Dinky Hocker Shoots Smack!
Kerr
1972
Submitter: This was . . . probably an OK book in 1972? And probably great in our context (small rural town in Michigan’s Upper Peninsula – about as far as it gets from Brooklyn.) I might take it home and read it. There’s a cat named Nader! The boy wants to be a librarian! It was adapted into an After-School Special! But it’s 2020. Our current YA patrons’ mothers are too young for this book. Also, it’s a mass market paperback in a library binding – the pages are brittle and falling out. It’s time to go.
Holly: But…but…but…you can’t just weed M.E. Kerr! This book was on Library Journal’s “100 most significant books for children and young adults in the 20th century” list!
Oh wait, my bad, yes, you can.
Oh, wow, I remember that book so well! I read it in the mid-80s, and my younger kid is nearly 18. She would never touch it. I remember how somebody graffitied “Dinky Hocker Shoots Smack” all over the neighborhood…
Didn’t it turn out that Dinky herself had done the graffitiing because her mother wasn’t giving her enough attention? I’m thinking this won’t be a spoiler because no one who hasn’t already read the book is going to read it now, probably.
This does look like a really great book for the time. Maybe even for 10 years later. 50 years later? Nope.
I’d probably have read it back then.
Nice that she’s still alive.
I’d read it now if it fell into my hands. Being as we’re in a pandemic and my library is still closed…

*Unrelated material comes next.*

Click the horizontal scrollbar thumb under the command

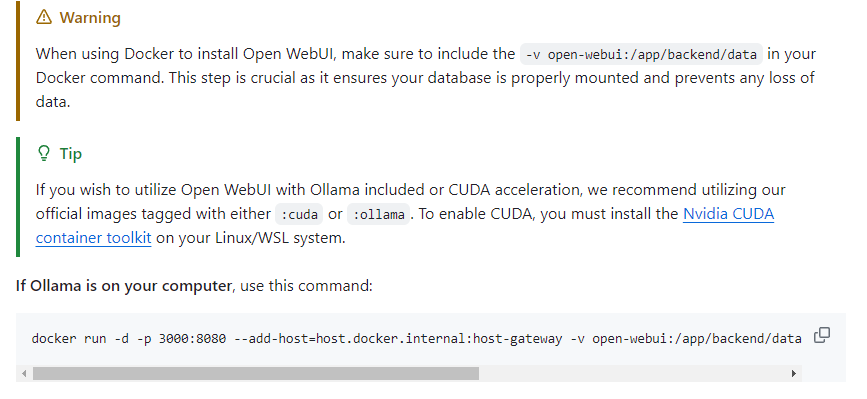[255, 374]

I loved this book! And anything written by M.E. Kerr, really. Night Kites is my favorite, although I read it at a time when people really were afraid you’d get AIDS from being in the same room as someone with HIV, and I can’t imagine that would be relevant to readers now.
How about if you changed the disease to the coronavirus?

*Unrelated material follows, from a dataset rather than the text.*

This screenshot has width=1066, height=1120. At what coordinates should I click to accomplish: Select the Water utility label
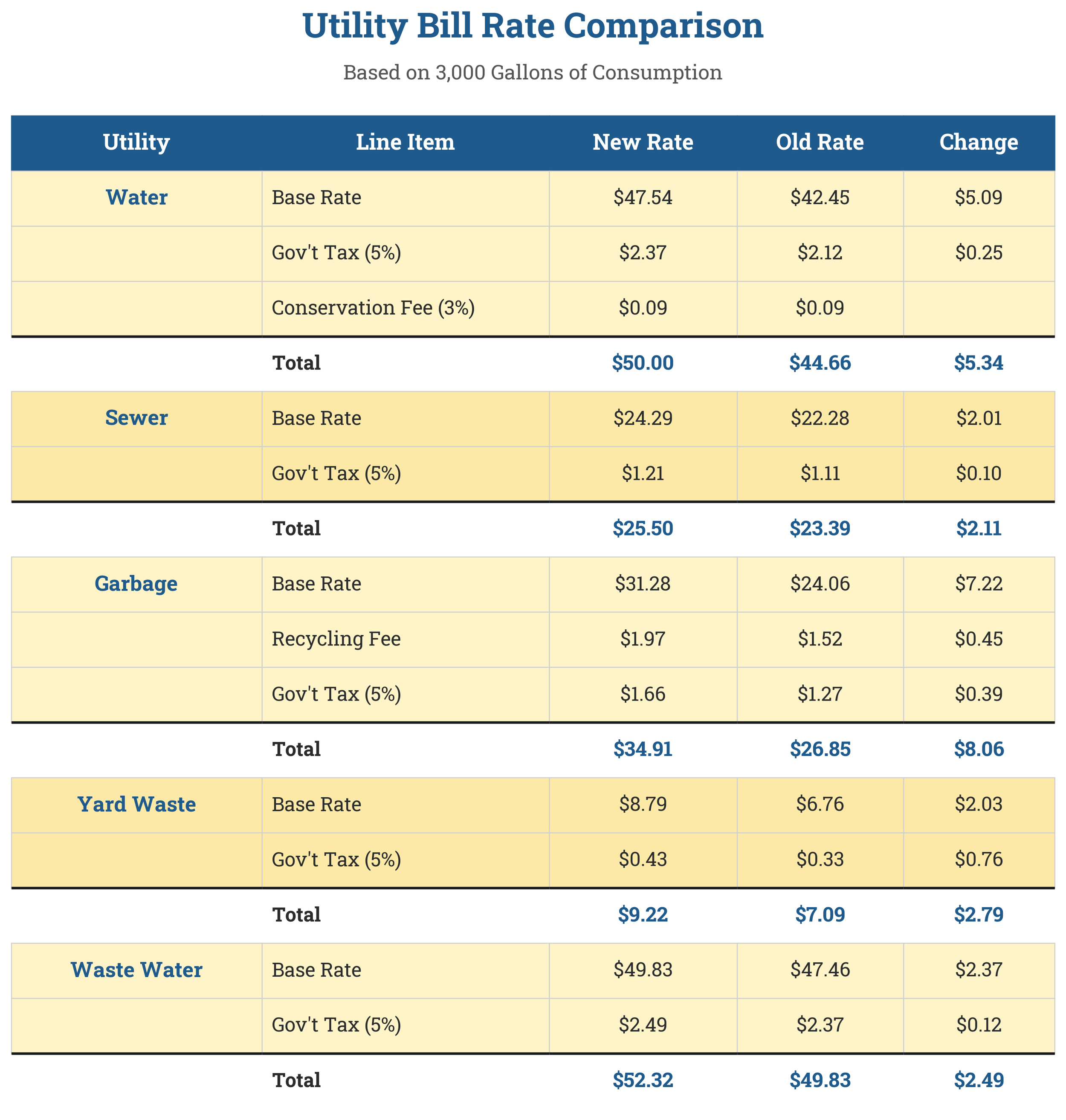[x=136, y=197]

This makes me want to read it, but also return it with a sticky note or verbal comment to the circulation desk when done with it.
I love that title, though!
Dinky Hocker! I think the author tried to find the most bizarre name she (he?) could for the character.
I seriously balk at the idea of weeding out M.E. Kerr (who is still alive and an absolute treasure in terms of YA history as well as a founding mother of lesbian pulp novels), but…take a hard look at the circulation numbers. If they’re decent considering the bad quality of the book, maybe toss this and buy a fresh copy.
The reissued cover art is pretty good, but I just can’t imagine a young adult reader being drawn in by a title that includes the phrase “shoots smack,” much less knowing what it is. It doesn’t mean it’s not a good book, but there’s no point in keeping it if teens aren’t reading it.